Los duros combates duraron tres días seguidos y en Bastión se respiraba un aire tenso, sobrecogedor.
Un batallón entero de tarkos junto con varios gigantes y muchos minotauros había intentado abrirse paso por la zona este, pero los hombres lucharon con valentía y se lo impidieron.
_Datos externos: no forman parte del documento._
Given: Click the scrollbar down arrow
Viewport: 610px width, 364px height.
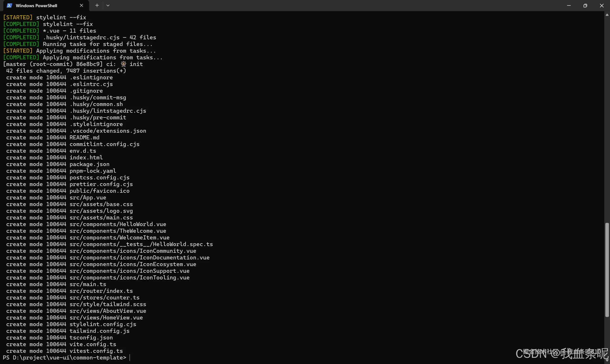Looking at the screenshot, I should pyautogui.click(x=607, y=361).
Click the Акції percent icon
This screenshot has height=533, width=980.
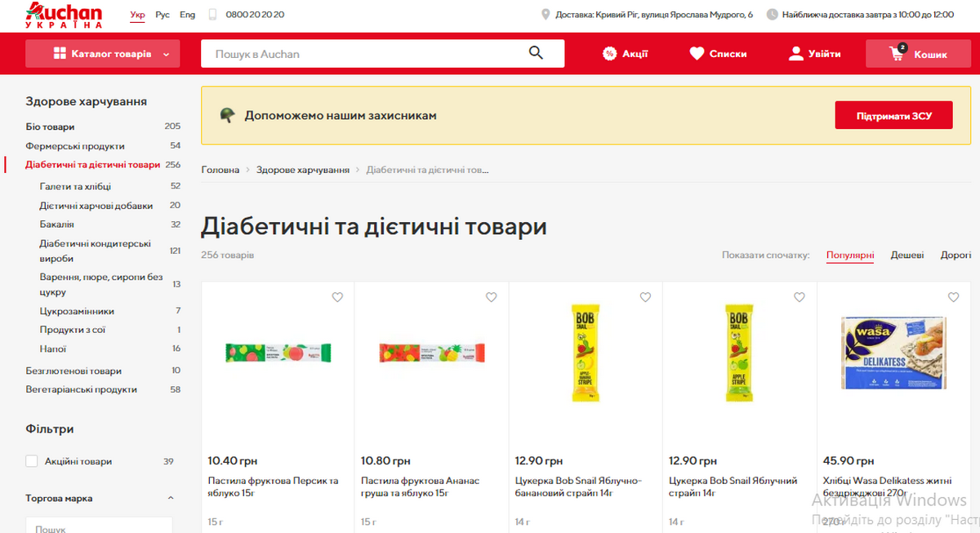click(609, 54)
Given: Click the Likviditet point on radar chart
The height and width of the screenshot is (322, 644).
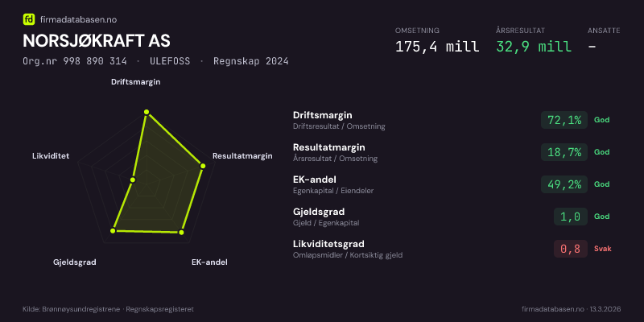Looking at the screenshot, I should (133, 179).
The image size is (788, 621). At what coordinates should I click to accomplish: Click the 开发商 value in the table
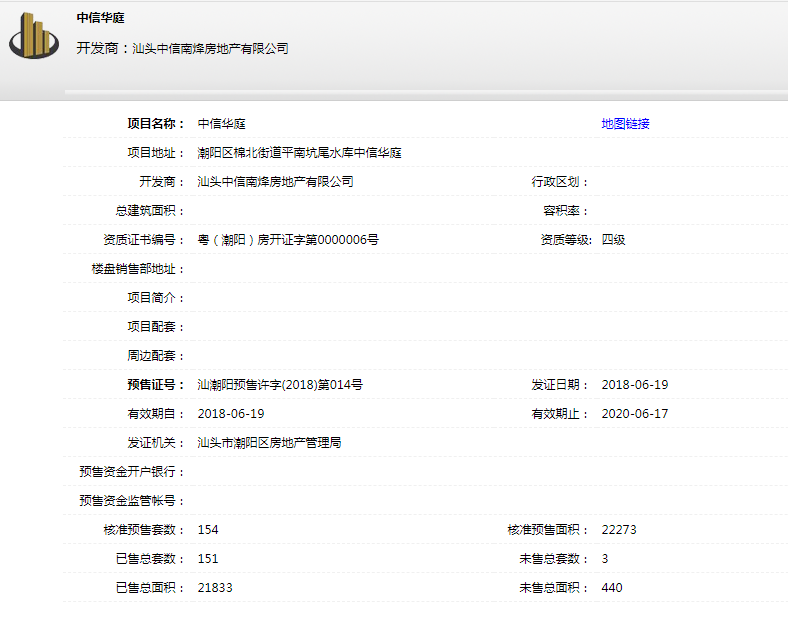pos(275,182)
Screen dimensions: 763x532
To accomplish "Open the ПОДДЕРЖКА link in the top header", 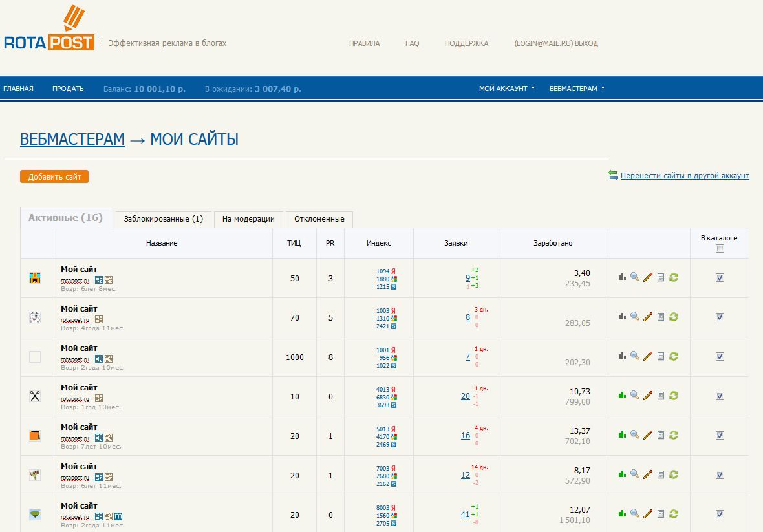I will pos(466,44).
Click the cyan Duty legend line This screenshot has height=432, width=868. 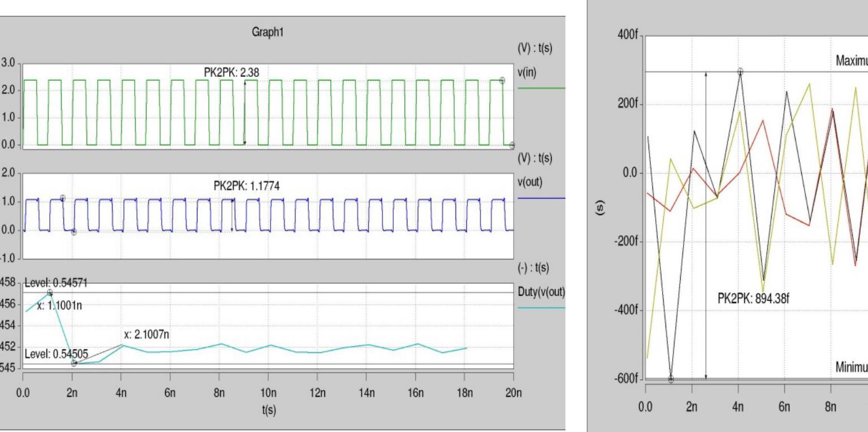coord(541,308)
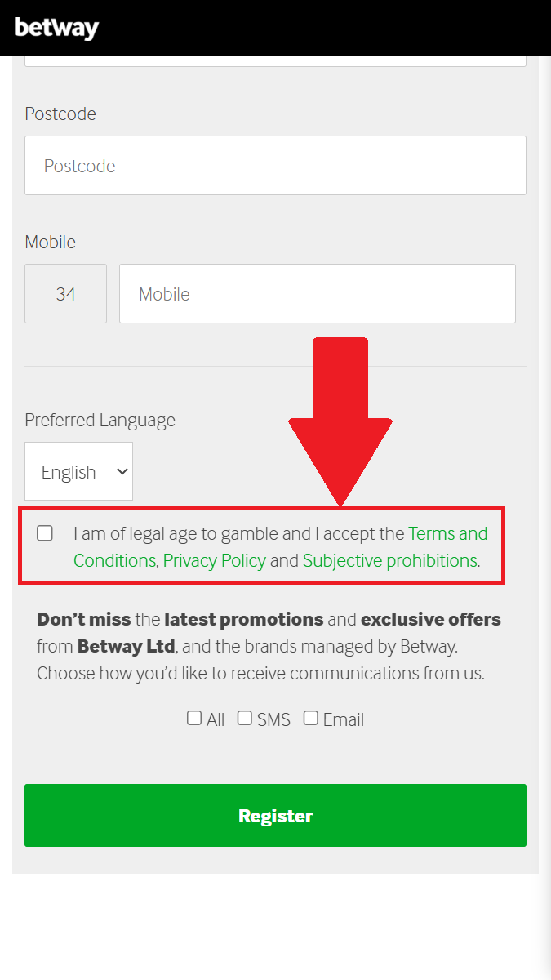
Task: Open the Preferred Language English dropdown
Action: [79, 471]
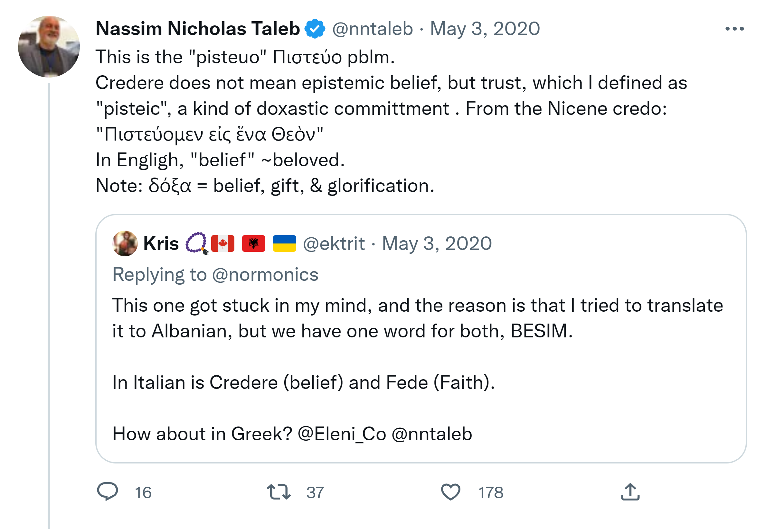Open the @ektrit handle link
This screenshot has height=532, width=765.
point(334,243)
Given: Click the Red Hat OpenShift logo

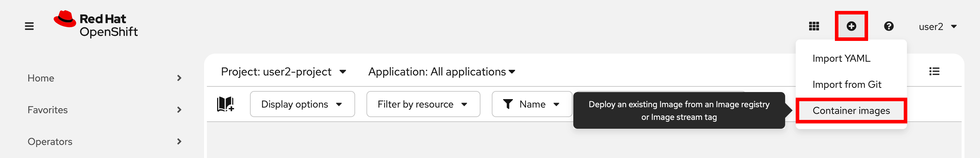Looking at the screenshot, I should click(95, 25).
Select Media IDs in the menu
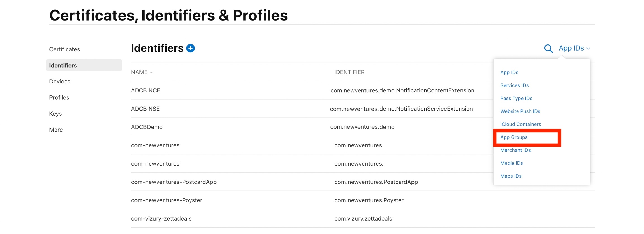The height and width of the screenshot is (234, 644). point(512,163)
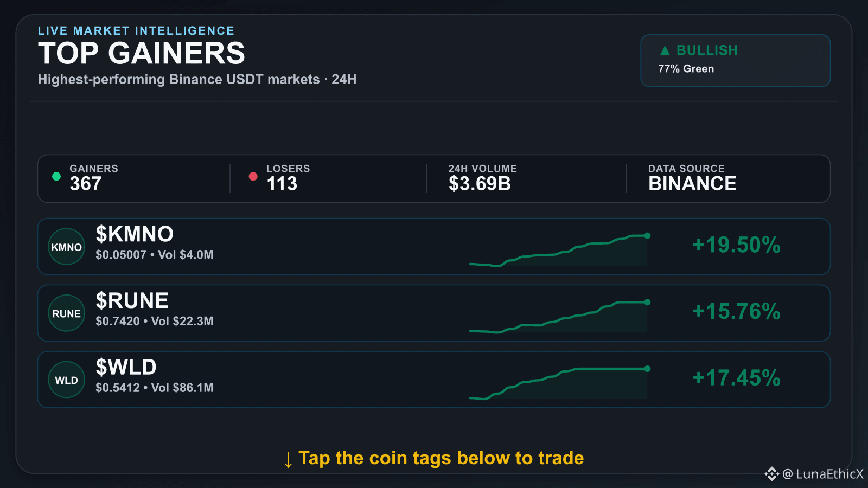Click the green bullish triangle icon
This screenshot has height=488, width=868.
click(665, 50)
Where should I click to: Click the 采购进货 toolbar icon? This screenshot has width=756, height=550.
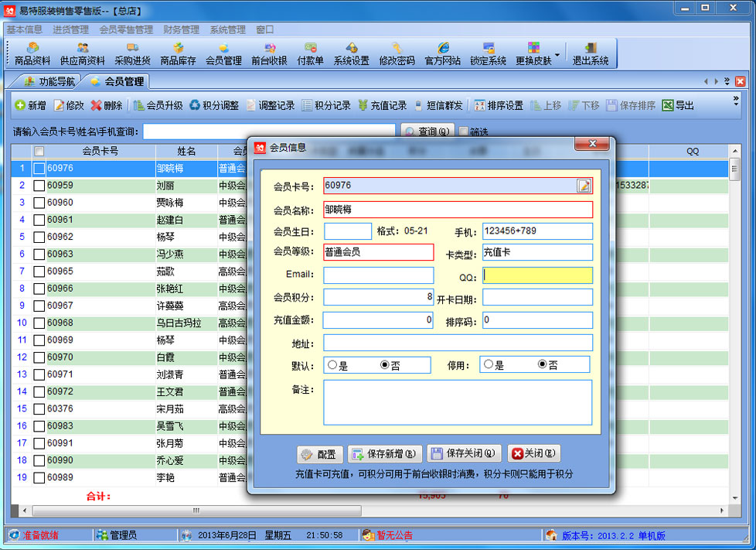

No obstante, aunque los monstruos hubieran logrado su objetivo no habrían llegado muy lejos, ya que en la parte alta de la colina había ocultos más de trescientos arqueros, doscientos jinetes y el doble de soldados infantes y legionarios, todos fuertemente armados y deseosos de entrar en batalla.
Al final los monstruos se dieron por vencidos y con gruñidos salvajes retrocedieron a paso rápido hasta llegar a su territorio, donde volvieron a reagruparse en escuadrones ante los gritos de los furiosos capitanes y de sus temidos látigos.
Los hombres por fin pudieron organizarse, sin ni siquiera abandonar sus posiciones. Trasladaron los heridos al interior de las murallas y los más graves al castillo, donde los magos no daban abasto para intentar sanarlos. Muchos de ellos morían por el camino y otros, aunque fueran curados, ya no podrían combatir de nuevo, sobre todo los mutilados.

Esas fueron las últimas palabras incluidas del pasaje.